▶ Excerpted text:
--------------------------------------------------

The opposite electrode 23 may include a conductive material having a relatively low work function. For example, the opposite electrode 23 may include a (semi-) transparent layer having Ag, Mg, Al, Ni, Cr, Li, Ca, or an alloy thereof. Alternatively, the opposite electrode 23 may further include a layer including an ITO, IZO, ZnO, or In₂O₃, on the (semi-) transparent layer having the materials described above. In an embodiment, the opposite electrode 23 may include Ag and Mg.

In an embodiment, a capping layer (not shown herein) may be disposed on the light-emitting element LED. The capping layer may improve emission efficiency of the light-emitting element LED based on the principle of constructive interference. The capping layer may be an organic capping layer including an organic material, an inorganic capping layer including an inorganic material, or a composite capping layer including an organic material and an inorganic material.

The encapsulation member 30 may be disposed on the light-emitting element LED. The encapsulation member 30 may encapsulate the light-emitting element LED. In an embodiment, the encapsulation member 30 may include at least one inorganic encapsulation layer and at least one organic encapsulation layer. For example, the encapsulation member 30 may include first and second inorganic encapsulation layers 31 and 33 and an organic encapsulation layer 32 interposed therebetween.

Each of the first and second inorganic encapsulation layers 31 and 33 may include one or more inorganic insulating materials. The inorganic insulating materials may include Al₂O₃, TiO₂, Ta₂O₅, HfO₂, ZnO, SiO_x, SiN_x, or/and SiON. The first and second inorganic encapsulation layers 31 and 33 may be formed through chemical vapor deposition. However, the first and second inorganic encapsulation layers 31 and 33 may be formed through other deposition processes such as physical vapor deposition.

The organic encapsulation layer 32 may further include polyethylene terephthalate, polyethylene naphthalate, polycarbonate, polyimide, polyethylene sulfonate, polyoxymethylene, polyarylate, HMDSO, acryl-based resin, or a combination thereof.

--------------------------------------------------

▶ Information given:
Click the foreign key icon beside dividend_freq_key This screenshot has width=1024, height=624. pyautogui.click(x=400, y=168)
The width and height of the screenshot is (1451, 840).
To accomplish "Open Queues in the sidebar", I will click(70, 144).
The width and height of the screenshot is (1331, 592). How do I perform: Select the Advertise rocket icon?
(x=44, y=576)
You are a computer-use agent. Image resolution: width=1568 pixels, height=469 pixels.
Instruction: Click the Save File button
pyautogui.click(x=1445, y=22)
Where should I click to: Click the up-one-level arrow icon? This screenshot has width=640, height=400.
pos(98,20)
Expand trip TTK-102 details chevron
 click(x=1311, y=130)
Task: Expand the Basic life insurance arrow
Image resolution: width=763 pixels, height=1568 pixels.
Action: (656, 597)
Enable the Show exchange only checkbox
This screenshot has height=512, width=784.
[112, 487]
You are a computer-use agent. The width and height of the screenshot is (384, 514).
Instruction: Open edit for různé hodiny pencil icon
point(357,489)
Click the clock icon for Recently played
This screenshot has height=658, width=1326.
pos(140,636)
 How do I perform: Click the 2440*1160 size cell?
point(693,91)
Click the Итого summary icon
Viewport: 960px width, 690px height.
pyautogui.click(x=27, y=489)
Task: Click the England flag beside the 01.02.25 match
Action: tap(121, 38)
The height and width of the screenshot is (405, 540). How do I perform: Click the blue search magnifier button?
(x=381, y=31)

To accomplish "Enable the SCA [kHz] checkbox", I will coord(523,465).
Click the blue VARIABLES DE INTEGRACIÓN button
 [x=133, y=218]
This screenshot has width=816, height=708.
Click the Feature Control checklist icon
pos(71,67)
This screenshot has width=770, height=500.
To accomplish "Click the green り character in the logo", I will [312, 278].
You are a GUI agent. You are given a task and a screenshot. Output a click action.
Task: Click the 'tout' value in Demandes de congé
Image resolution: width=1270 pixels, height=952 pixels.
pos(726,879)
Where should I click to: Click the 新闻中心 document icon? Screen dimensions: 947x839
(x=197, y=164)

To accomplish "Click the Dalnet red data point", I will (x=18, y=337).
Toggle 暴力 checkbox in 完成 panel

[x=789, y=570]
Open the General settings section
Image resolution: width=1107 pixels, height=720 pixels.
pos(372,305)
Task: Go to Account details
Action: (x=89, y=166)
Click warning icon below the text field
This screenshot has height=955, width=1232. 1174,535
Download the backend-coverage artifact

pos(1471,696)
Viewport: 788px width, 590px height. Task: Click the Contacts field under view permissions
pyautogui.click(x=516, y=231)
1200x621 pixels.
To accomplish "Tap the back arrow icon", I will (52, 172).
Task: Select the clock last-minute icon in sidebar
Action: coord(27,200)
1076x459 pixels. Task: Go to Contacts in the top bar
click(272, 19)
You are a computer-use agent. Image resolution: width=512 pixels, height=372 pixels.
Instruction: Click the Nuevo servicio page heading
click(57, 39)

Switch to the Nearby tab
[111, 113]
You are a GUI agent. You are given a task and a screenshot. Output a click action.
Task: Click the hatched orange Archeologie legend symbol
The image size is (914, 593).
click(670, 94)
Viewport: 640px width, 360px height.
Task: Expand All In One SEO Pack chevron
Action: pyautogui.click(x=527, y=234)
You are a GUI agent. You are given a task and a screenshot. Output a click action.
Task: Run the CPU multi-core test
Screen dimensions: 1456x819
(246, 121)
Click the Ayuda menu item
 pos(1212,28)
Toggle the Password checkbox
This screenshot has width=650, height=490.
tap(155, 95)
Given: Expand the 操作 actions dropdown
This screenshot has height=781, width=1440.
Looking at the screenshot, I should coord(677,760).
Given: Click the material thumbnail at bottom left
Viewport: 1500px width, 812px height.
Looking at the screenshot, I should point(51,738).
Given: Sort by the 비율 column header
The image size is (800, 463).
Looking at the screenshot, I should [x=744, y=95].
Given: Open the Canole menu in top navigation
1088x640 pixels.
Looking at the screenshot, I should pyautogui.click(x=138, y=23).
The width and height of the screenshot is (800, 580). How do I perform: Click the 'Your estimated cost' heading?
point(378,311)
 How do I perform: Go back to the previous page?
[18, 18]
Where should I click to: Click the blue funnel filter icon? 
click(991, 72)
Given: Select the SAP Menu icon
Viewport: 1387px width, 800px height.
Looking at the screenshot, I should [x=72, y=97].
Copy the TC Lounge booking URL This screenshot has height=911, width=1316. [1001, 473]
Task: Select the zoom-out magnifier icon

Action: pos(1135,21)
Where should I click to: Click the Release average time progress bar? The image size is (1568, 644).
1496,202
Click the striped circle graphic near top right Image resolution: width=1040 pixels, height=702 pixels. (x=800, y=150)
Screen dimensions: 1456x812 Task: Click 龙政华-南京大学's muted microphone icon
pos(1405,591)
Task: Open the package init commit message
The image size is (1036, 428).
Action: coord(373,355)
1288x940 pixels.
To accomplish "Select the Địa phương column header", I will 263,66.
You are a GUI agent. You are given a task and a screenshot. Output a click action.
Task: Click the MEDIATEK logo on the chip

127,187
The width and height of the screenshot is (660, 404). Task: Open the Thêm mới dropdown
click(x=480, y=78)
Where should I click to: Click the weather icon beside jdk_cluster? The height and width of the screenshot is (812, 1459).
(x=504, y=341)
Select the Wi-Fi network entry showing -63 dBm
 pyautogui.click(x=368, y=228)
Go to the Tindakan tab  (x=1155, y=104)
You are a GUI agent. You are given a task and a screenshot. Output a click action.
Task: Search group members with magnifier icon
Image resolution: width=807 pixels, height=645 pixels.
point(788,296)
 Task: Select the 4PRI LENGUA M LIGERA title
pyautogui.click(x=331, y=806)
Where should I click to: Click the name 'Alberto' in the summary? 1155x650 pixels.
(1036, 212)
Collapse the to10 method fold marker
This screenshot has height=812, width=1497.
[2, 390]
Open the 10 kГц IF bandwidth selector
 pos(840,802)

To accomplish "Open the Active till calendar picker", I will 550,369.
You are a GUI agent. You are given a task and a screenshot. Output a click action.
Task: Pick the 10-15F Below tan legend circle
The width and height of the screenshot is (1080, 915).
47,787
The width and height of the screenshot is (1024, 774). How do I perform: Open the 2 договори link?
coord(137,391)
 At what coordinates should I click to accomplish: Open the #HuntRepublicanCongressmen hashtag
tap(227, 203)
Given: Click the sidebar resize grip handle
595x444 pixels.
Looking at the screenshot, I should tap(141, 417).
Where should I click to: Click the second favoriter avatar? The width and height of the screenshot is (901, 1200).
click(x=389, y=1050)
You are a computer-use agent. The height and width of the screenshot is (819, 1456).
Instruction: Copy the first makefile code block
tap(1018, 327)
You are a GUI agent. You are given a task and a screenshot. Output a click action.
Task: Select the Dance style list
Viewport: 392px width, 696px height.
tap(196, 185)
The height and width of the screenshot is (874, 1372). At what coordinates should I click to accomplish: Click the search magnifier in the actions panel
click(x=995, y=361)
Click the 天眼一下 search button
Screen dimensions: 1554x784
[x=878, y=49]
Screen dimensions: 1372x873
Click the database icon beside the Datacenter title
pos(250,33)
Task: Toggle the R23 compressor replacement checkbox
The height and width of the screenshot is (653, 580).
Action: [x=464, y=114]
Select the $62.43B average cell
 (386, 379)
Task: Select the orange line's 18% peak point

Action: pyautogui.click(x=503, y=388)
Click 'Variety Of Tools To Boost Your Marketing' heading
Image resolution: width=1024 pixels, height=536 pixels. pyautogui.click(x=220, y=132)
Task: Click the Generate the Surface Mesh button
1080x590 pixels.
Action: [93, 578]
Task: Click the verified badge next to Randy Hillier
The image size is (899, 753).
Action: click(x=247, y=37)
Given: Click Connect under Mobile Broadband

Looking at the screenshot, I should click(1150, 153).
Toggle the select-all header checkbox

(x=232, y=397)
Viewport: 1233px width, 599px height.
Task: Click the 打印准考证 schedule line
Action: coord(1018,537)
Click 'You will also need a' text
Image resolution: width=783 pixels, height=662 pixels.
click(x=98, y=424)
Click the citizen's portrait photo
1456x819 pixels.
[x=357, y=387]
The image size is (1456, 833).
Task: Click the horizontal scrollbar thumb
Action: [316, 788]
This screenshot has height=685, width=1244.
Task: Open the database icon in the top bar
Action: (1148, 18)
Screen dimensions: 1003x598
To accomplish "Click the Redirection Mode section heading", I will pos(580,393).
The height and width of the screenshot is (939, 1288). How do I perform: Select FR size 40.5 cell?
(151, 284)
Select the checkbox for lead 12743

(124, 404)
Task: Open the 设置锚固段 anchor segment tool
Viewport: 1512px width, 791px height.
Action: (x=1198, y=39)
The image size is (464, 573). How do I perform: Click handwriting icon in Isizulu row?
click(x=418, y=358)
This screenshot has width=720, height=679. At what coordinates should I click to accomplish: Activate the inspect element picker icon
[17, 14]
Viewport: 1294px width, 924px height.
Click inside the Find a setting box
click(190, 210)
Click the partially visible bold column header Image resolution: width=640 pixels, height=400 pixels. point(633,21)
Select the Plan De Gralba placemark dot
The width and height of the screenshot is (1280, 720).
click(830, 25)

--------------------------------------------------

▶ Objectives:
(A) Please copy the rows verbatim, starting from the first row and going up to and including the line with "(x=44, y=576)".
(B) Extend the excerpt on display encapsulation, picking up after its last sentence.
The excerpt on display encapsulation and the rows are unrelated to each other.

▶ The replies:
(A)
Click the foreign key icon beside dividend_freq_key This screenshot has width=1024, height=624. pyautogui.click(x=400, y=168)
The width and height of the screenshot is (1451, 840).
To accomplish "Open Queues in the sidebar", I will click(70, 144).
The width and height of the screenshot is (1331, 592). How do I perform: Select the Advertise rocket icon?
(x=44, y=576)

(B)
FIG. 3 is an enlarged diagram illustrating region A in FIG. 1, according to an embodiment. FIG. 4 is a cross-sectional view schematically illustrating a cross-section taken along line II-II′ in FIG. 3. FIG. 5 is an enlarged diagram illustrating region B in FIG. 4.

Referring to FIGS. 3 to 5, the display device 1 may include a plurality of signal transmission lines STL arranged on the peripheral area PA. The signal transmission lines STL may be configured to transmit signals to the pixels PX (See FIG. 1) arranged in the display area DA. The signal transmission lines STL may be electrically connected to signal lines or power lines arranged in the display area DA. For example, the signal transmission lines STL may be lines electrically connected to the scan lines SL (see FIG. 1) or the data lines DL (see FIG. 1) arranged in the display area DA.

The signal transmission lines STL may include a plurality of signal transmission lines in the peripheral area PA. The plurality of signal transmission lines STL may extend in the first direction (e.g., the DR1 direction) and may be arranged spaced apart from each other in the second direction (e.g., the DR2 direction) crossing the first direction (e.g., the DR1 direction). The signal transmission lines STL may include a first line WL1, a second line WL2, and a third line WL3. The first line WL1, the second line WL2, and the third line WL3 provided in each of the signal transmission lines STL may be electrically connected to each other and configured to transmit one signal.

The first line WL1 may be arranged in the first peripheral area PA1. The first line WL1 may include a first contact portion CP1 and a first extension portion EP1 extending from the first contact portion CP1 in the first direction (e.g., the DR1 direction). The first contact portion CP1 of the first line WL1 may overlap an upper portion of the second line WL2.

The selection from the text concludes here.